- [WORK TASK]:
Reproduce the listing below exactly, minus its pictures.

- [MATERIALS PROVIDED]:
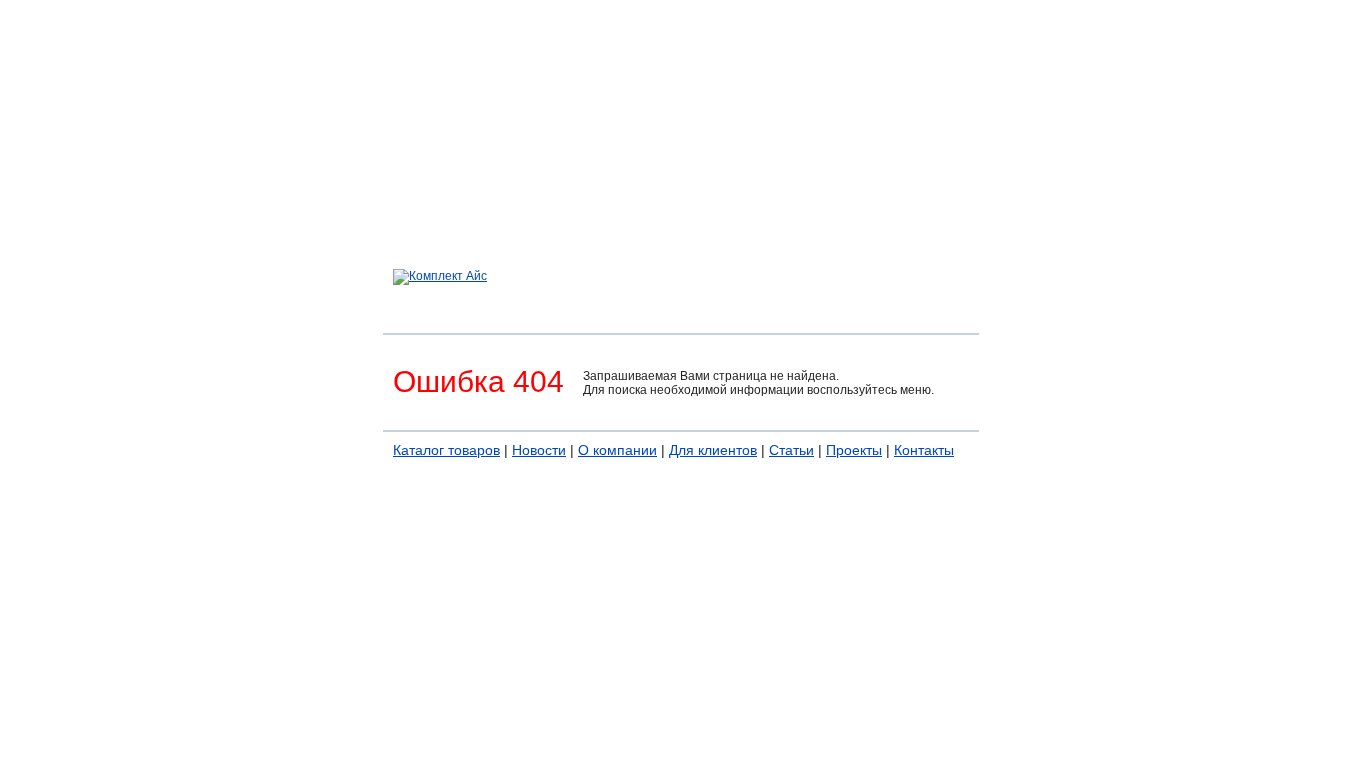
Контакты (924, 450)
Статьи (791, 450)
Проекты (854, 450)
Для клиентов (713, 450)
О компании (617, 450)
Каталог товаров (446, 450)
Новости (539, 450)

- [ANSWER SPACE]:
Контакты (924, 450)
Статьи (791, 450)
Проекты (854, 450)
Для клиентов (713, 450)
О компании (617, 450)
Каталог товаров (446, 450)
Новости (539, 450)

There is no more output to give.